• **What to do**:
Your task is to count the lines of the entries below that include the word "ORANGNISTA" and to give only the resulting number.

(Records drawn from a dataset)
--

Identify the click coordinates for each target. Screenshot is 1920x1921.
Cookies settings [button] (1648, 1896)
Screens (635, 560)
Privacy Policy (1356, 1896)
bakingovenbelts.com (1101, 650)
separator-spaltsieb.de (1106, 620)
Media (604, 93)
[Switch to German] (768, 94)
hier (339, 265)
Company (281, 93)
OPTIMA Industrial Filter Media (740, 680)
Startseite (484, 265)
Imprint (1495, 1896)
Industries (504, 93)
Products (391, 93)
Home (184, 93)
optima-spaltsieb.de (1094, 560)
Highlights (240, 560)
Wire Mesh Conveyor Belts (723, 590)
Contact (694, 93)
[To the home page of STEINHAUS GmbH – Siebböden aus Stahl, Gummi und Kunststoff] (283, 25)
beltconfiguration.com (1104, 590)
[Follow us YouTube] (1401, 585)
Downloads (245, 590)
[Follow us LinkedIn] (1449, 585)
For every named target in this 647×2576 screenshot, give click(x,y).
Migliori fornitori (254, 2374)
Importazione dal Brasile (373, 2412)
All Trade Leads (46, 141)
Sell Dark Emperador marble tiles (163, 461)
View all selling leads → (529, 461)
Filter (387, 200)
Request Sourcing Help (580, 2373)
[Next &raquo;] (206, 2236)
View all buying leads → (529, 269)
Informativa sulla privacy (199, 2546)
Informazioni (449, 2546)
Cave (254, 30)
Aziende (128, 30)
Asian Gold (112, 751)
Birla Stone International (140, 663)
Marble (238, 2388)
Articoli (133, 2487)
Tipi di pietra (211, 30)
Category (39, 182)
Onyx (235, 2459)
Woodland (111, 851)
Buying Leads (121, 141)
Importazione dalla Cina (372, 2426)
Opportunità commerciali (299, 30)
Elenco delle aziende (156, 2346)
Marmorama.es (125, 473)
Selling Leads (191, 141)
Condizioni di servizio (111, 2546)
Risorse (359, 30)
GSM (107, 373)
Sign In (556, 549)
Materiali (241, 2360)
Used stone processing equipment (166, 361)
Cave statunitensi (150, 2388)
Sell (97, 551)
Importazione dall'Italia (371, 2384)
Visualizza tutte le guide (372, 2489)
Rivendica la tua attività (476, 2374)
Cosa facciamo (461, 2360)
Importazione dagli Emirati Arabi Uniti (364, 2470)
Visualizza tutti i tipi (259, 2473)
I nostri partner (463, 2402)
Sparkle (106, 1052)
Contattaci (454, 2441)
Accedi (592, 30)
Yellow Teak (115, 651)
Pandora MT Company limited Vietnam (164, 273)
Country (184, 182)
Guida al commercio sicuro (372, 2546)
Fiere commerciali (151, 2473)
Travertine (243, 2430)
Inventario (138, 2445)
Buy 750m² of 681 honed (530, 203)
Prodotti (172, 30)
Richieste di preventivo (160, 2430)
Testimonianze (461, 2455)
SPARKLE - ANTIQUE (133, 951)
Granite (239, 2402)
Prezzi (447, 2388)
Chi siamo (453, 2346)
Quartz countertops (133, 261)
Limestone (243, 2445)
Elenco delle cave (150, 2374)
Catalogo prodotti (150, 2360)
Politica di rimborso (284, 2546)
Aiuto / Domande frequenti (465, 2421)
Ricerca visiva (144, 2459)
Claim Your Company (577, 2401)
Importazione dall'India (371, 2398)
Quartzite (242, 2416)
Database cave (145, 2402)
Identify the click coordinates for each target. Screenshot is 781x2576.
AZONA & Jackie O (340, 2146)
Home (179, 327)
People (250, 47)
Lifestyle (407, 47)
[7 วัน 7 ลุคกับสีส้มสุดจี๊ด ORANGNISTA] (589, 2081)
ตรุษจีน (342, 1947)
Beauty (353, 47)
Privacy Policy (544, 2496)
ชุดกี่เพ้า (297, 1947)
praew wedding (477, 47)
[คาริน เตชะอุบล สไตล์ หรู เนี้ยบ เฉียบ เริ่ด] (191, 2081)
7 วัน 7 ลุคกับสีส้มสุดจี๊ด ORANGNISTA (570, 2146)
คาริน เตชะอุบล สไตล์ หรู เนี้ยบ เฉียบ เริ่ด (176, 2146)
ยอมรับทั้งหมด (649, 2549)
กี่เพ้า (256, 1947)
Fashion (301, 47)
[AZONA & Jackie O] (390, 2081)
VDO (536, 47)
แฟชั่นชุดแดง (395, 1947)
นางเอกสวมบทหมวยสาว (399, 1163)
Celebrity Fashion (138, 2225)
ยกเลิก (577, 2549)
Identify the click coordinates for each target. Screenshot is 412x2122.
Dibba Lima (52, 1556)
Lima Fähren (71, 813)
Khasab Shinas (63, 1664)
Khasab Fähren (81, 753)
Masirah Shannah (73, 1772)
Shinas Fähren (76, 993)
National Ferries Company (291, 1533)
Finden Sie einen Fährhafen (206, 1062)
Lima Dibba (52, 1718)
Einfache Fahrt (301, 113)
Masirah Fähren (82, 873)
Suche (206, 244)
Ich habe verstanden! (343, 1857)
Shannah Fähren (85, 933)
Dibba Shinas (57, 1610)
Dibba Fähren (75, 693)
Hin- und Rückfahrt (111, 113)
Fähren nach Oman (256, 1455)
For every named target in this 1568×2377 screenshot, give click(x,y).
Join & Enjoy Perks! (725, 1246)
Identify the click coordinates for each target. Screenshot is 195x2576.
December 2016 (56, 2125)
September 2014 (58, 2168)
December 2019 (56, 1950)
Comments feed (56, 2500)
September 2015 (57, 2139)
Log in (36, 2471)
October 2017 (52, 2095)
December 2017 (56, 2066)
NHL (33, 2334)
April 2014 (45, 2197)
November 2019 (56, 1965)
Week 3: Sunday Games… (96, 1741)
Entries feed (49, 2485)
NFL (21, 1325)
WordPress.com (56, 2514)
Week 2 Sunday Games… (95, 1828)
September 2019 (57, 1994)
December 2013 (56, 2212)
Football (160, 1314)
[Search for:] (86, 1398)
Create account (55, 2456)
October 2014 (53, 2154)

--

• **Solution to this problem**:
2